Exercise prompt
Would you please set down, word for word, the lines from the one with "The width and" through the final line of the data below, omitting any pictures?
[Opening Supplied information section]
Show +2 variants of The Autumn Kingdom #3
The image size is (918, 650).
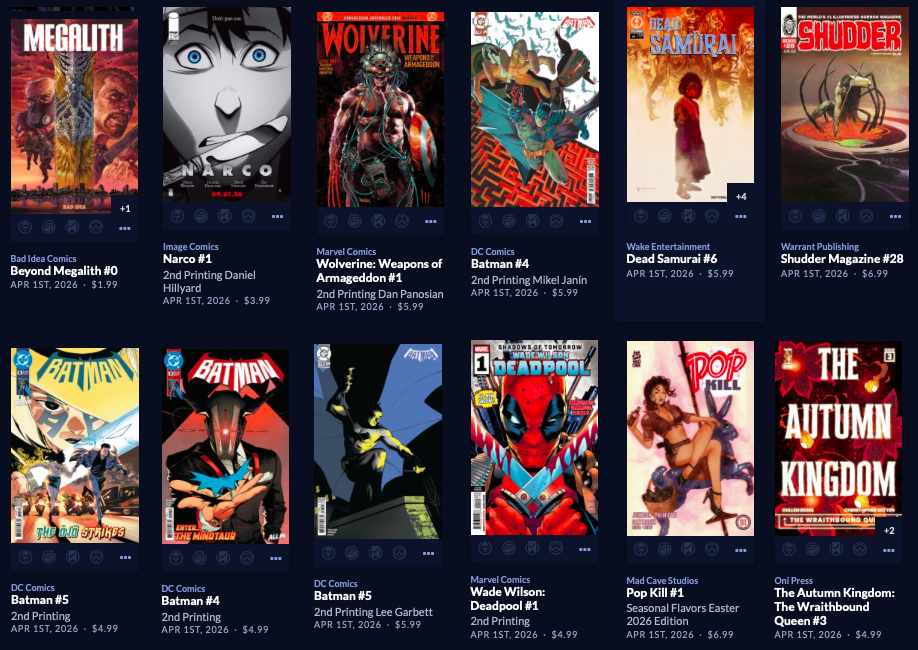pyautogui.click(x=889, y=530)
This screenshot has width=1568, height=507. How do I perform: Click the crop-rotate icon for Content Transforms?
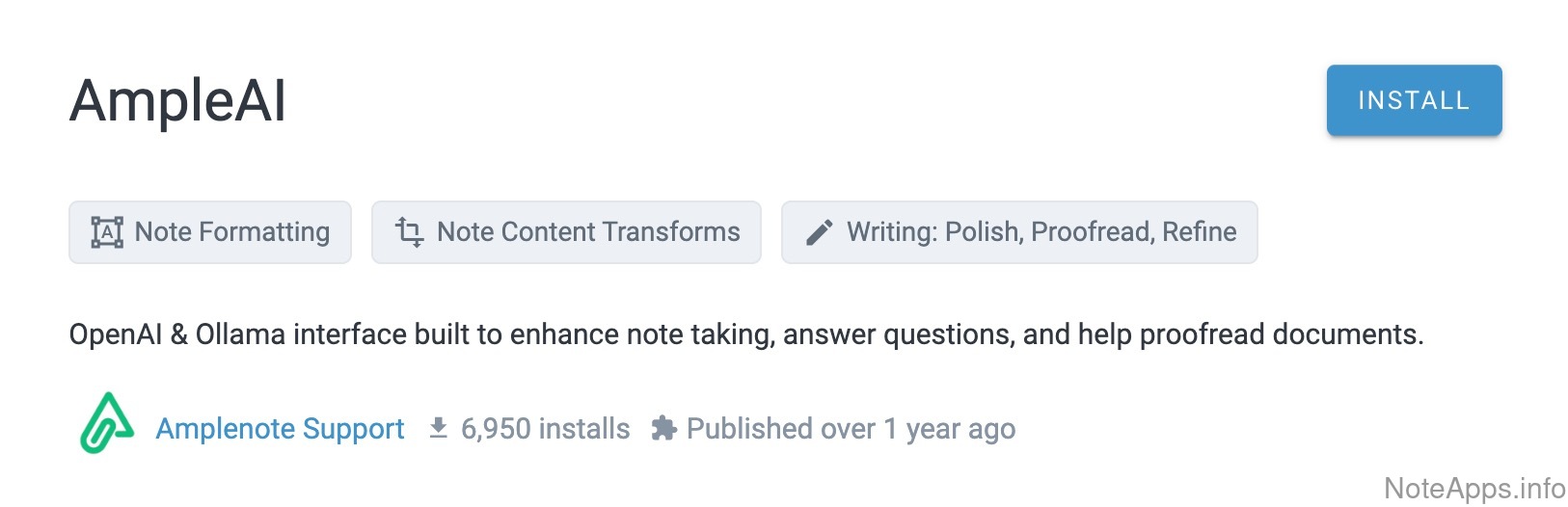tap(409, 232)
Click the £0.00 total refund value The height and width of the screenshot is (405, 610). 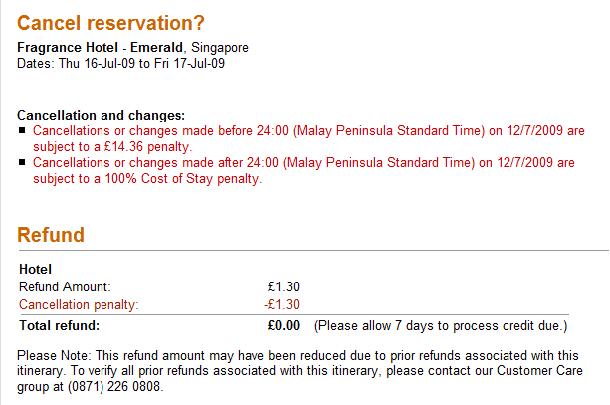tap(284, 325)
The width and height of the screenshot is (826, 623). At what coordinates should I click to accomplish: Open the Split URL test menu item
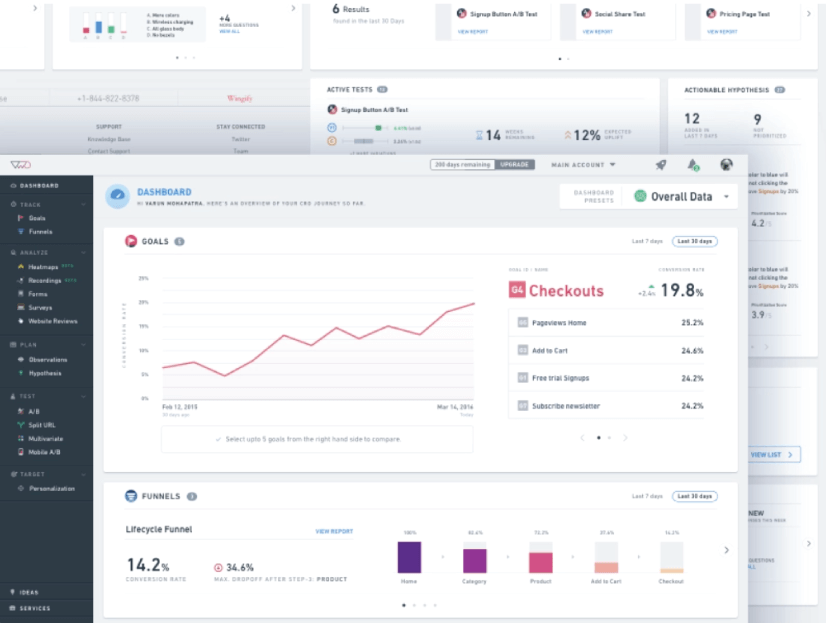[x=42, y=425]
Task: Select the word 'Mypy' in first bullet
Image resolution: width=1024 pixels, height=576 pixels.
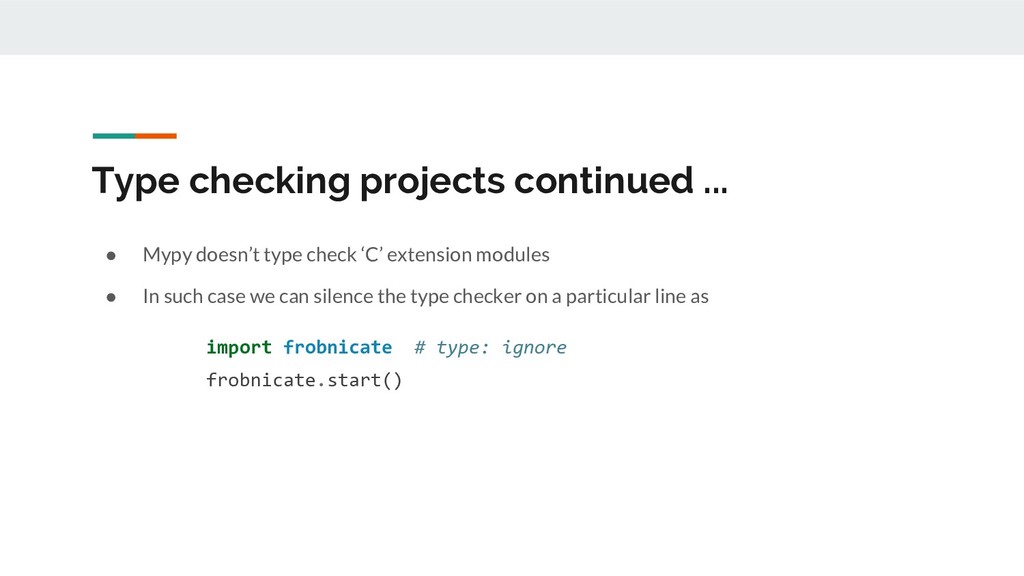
[Closing Supplied information section]
Result of the task
The width and height of the screenshot is (826, 623). At what coordinates should I click to accomplish: Open the Split URL test menu item
[x=42, y=425]
Task: Select the word 'Mypy' in first bullet
Image resolution: width=1024 pixels, height=576 pixels.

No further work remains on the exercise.